GOAL OF THE EXERCISE: Update the items that begin at the line containing "Where should I" and stop after the line containing "click(579, 83)", changing "trash icon" to "delete icon" and leaving everything else unchanged. Return only those lines, without the pictures.

DATA FOR THE TASK:
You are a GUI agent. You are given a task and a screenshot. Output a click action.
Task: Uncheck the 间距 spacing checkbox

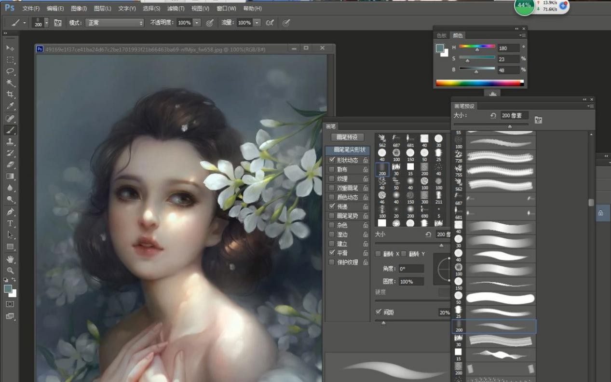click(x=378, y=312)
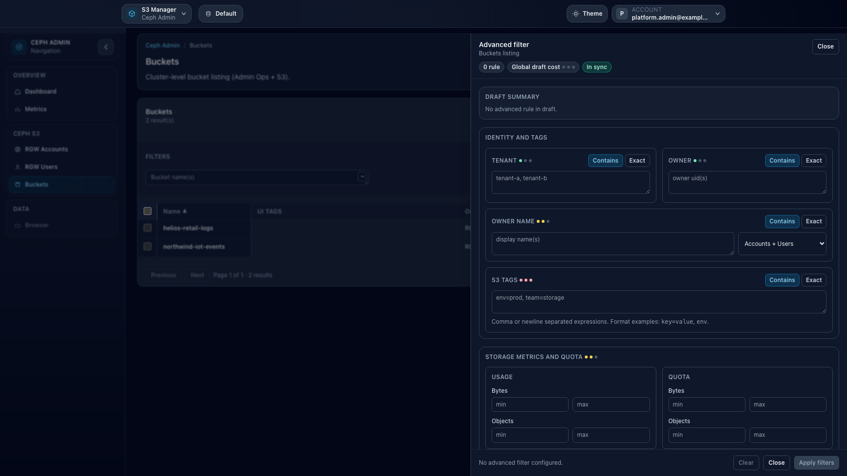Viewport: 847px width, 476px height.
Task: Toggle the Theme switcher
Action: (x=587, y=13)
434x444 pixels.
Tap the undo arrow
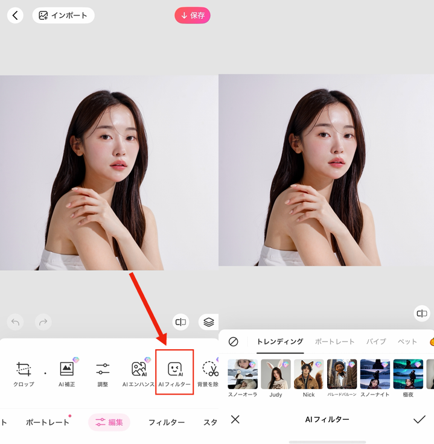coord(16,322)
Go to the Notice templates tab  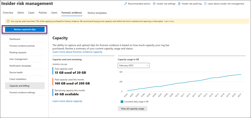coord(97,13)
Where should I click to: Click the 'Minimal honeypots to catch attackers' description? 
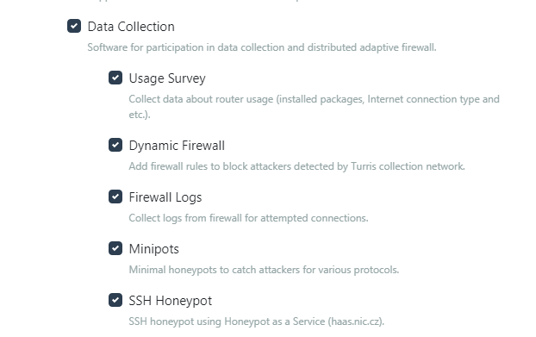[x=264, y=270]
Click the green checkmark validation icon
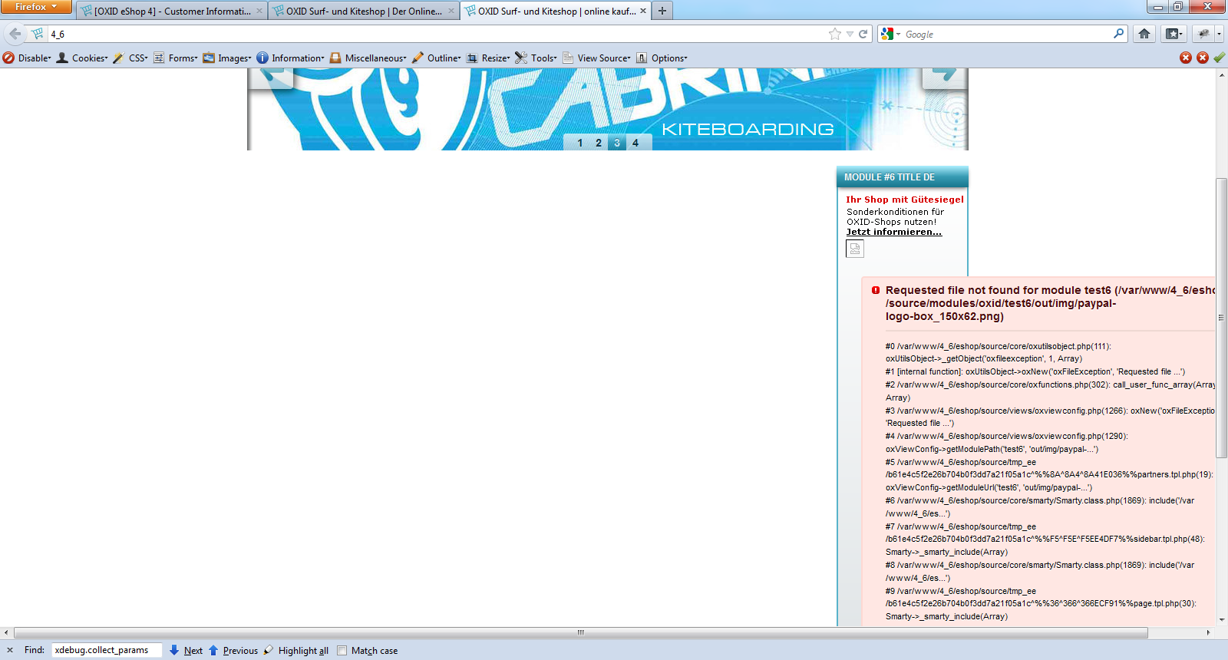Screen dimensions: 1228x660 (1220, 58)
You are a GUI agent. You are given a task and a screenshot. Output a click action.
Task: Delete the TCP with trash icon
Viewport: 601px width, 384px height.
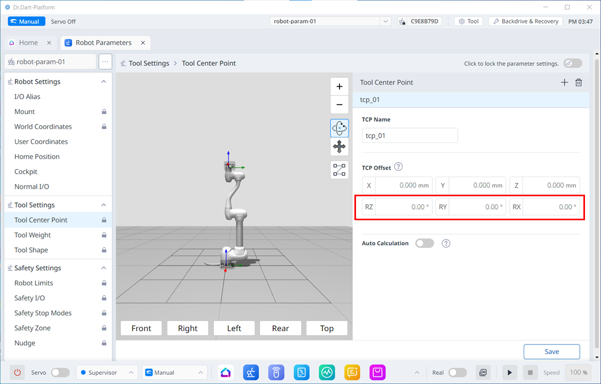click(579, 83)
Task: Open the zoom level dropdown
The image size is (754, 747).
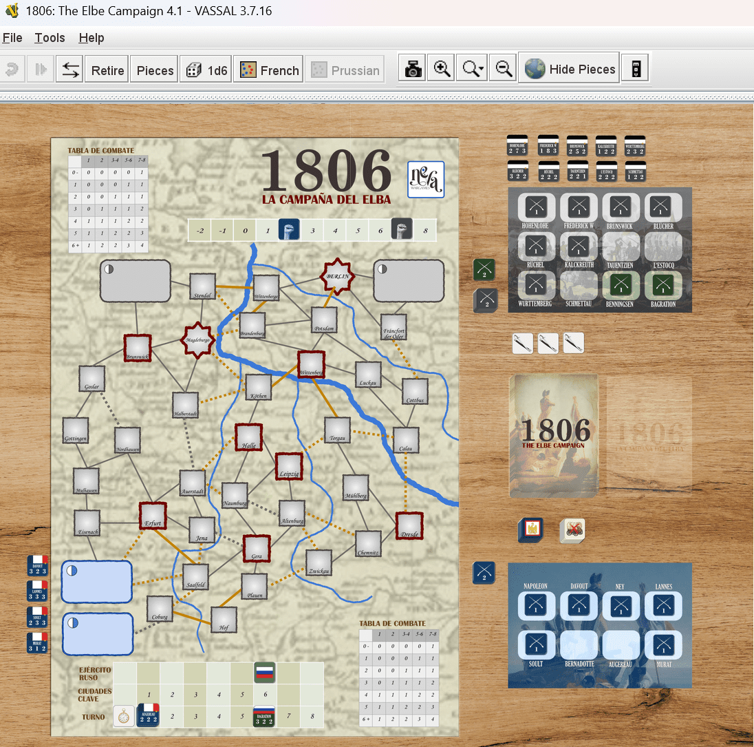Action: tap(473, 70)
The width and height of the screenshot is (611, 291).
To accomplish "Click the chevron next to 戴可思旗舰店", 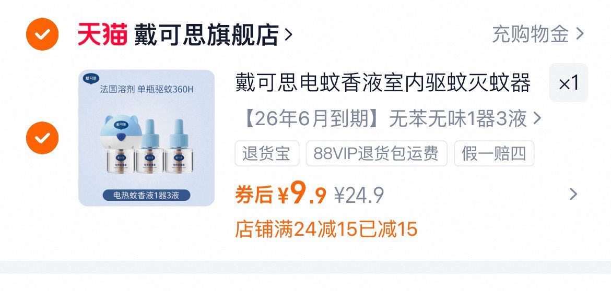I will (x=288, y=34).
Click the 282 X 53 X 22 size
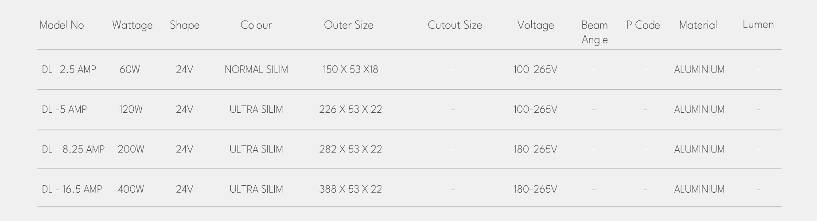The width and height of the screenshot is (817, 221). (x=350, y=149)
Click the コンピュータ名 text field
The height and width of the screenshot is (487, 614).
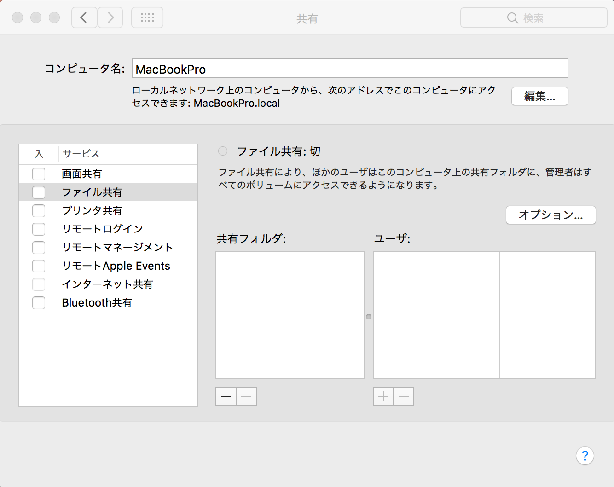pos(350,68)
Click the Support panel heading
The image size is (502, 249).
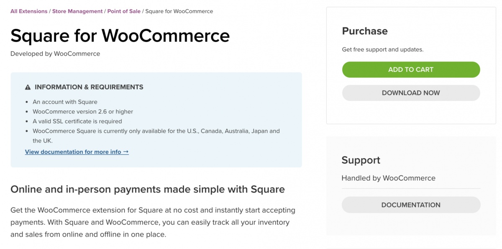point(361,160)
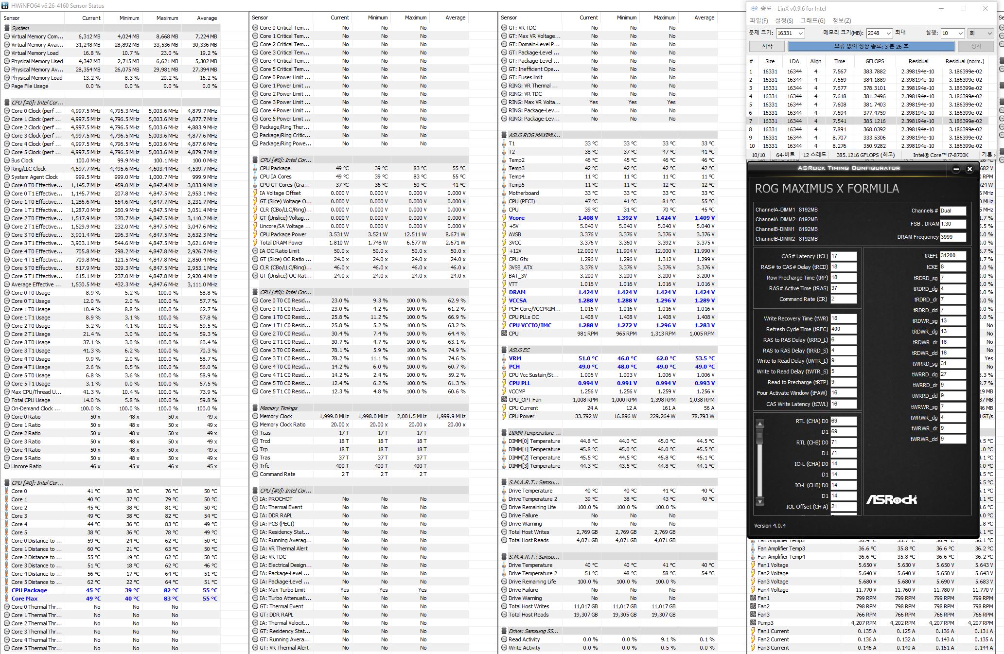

ANSWER TO THE PROBLEM:
Where should I click to: Click the 'Minimal honeypots to catch attackers' description? 
[x=264, y=270]
Click the green checkmark validation icon
Screen dimensions: 1228x660 (1220, 58)
You are a GUI agent. You are given a task and a screenshot. Output a click action.
Task: Delete the TCP with delete icon
Viewport: 601px width, 384px height.
click(579, 83)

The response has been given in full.